Command & Control in 2025: Architecture, Evasion & Operations

⚠️ Educational Disclaimer: This content is for educational and defensive security research purposes only. The techniques described (such as sleep obfuscation and thread stack manipulation) should only be used in controlled environments for learning, threat hunting, and improving defensive capabilities.

The command and control (C2) landscape has undergone a fundamental shift as we close out 2025. The era where monolithic, commercial frameworks like Cobalt Strike dominated the threat landscape is effectively over. Defensive maturity has caught up; aggressive signature generation and behavioral heuristics have rendered standard "out-of-the-box" beacons noisy and dangerous for sophisticated actors.

In response, we observe a fragmentation of the ecosystem. Threat actors are increasingly adopting modular, open-source frameworks or custom-built tooling designed to evade modern EDR telemetry.
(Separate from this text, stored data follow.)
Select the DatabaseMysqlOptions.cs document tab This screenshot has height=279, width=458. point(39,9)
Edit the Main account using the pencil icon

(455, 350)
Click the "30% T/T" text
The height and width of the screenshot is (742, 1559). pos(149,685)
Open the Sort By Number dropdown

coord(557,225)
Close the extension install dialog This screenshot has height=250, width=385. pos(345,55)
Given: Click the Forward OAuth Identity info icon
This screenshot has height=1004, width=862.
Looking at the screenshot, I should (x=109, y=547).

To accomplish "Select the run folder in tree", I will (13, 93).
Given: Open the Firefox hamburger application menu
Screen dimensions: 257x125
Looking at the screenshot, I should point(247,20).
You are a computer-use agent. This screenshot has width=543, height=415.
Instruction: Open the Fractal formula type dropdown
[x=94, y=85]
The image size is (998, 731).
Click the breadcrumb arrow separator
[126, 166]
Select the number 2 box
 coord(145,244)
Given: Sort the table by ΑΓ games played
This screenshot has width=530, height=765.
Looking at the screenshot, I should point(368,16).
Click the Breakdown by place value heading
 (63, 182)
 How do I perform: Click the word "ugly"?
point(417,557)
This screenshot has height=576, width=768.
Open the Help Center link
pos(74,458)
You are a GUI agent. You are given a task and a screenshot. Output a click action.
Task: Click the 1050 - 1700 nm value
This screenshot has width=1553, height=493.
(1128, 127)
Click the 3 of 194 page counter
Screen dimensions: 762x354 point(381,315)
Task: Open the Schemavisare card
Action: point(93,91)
This analysis explores the current tradecraft defining C2 operations, dissecting the internal mechanics of industry standards like Sliver and Havoc, and detailing the forensic methodologies required to hunt them.

1. Strange Loops: C2 as a Strategic Function (TA0011)

Command and Control is often misunderstood as simple connectivity. From a strategic perspective, it is the nervous system of an intrusion. In the context of the Cyber Kill Chain, C2 bridges the gap between the initial "Exploitation" and the ultimate "Actions on Objectives". Without a resilient C2 channel, a compromise is merely a fleeting foothold; with it, the adversary establishes a persistent siege.

Technically, C2 enables the adversary to execute the OODA Loop (Observe, Orient, Decide, Act) inside the victim's network:

1. Observe: The implant beacons back, exfiltrating host metadata (username, privileges, and OS build versions), giving the operator situational awareness.
2. Orient: The operator assesses the value of the compromised asset. Is it a high-value target or a stepping stone?
3. Decide: Based on this intelligence, the operator selects the appropriate post-exploitation module, such as Mimikatz for credential harvesting or Rubeus for Kerberos abuse.
4. Act: The implant executes the task, streaming output back to the controller.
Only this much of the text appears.